BEGIN Available records

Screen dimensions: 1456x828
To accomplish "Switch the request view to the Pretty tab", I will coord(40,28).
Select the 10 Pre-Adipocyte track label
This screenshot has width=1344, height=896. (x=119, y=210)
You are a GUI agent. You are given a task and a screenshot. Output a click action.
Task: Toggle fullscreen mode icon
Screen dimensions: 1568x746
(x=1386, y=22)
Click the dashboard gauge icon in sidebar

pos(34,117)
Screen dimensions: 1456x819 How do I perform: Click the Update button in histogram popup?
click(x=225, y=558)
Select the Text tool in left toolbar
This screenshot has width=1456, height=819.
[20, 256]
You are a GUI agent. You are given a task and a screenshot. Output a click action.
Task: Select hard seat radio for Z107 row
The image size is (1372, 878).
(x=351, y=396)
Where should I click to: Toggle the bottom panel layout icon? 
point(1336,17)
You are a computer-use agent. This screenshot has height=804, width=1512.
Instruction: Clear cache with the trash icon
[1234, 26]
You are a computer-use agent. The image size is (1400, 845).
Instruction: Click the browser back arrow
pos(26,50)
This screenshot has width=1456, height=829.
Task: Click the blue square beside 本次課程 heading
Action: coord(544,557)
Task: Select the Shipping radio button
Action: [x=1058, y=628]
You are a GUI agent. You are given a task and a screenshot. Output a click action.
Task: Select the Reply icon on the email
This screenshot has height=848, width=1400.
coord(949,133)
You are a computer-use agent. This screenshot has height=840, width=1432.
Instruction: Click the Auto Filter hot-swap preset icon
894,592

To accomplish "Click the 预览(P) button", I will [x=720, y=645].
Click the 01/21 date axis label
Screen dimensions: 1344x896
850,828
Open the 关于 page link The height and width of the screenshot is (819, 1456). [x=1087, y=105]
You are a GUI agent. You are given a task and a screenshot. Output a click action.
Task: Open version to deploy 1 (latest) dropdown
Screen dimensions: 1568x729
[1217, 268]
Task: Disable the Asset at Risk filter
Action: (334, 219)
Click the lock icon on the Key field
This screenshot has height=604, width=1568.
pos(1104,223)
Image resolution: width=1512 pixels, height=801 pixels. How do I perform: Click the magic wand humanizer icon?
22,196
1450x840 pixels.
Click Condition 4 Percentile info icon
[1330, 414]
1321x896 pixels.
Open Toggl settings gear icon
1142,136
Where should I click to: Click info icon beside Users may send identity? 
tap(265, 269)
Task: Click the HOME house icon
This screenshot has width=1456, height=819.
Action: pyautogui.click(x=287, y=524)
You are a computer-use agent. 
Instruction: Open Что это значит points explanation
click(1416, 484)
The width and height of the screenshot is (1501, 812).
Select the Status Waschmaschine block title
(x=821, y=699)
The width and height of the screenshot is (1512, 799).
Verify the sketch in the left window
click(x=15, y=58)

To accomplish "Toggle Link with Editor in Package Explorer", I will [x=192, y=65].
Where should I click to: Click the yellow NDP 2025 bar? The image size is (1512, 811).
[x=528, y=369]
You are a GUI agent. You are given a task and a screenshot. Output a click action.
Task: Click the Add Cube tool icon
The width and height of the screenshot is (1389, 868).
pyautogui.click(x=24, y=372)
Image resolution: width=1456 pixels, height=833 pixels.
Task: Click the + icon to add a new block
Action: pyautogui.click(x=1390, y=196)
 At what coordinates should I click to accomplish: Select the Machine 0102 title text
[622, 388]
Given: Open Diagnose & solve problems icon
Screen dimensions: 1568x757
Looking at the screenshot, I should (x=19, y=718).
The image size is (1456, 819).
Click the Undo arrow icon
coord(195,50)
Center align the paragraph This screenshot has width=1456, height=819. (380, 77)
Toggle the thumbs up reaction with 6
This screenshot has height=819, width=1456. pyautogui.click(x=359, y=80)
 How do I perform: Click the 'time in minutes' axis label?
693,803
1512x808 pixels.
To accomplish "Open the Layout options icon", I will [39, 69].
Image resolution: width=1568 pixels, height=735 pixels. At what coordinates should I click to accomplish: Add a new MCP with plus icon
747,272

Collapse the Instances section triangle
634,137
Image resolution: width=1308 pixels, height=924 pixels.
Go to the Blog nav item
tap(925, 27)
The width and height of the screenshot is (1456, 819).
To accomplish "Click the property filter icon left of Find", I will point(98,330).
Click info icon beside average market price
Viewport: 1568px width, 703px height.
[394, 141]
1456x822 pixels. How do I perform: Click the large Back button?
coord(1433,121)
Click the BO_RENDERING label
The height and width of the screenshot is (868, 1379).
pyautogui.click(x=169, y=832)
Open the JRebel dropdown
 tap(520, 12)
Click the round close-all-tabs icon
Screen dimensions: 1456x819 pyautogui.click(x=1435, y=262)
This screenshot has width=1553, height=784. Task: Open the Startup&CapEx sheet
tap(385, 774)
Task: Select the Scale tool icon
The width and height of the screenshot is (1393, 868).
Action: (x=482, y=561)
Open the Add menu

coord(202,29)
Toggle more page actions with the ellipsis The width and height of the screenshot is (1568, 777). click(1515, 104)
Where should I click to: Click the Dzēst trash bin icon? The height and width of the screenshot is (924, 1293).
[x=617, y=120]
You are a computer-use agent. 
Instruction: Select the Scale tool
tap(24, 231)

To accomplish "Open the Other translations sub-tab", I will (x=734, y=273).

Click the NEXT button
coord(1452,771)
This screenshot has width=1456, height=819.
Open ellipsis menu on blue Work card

END Available records

◆ **What you should do**: In the entries above, how many lines hold the word "ellipsis"? State the number only.

◆ **Written response**: 2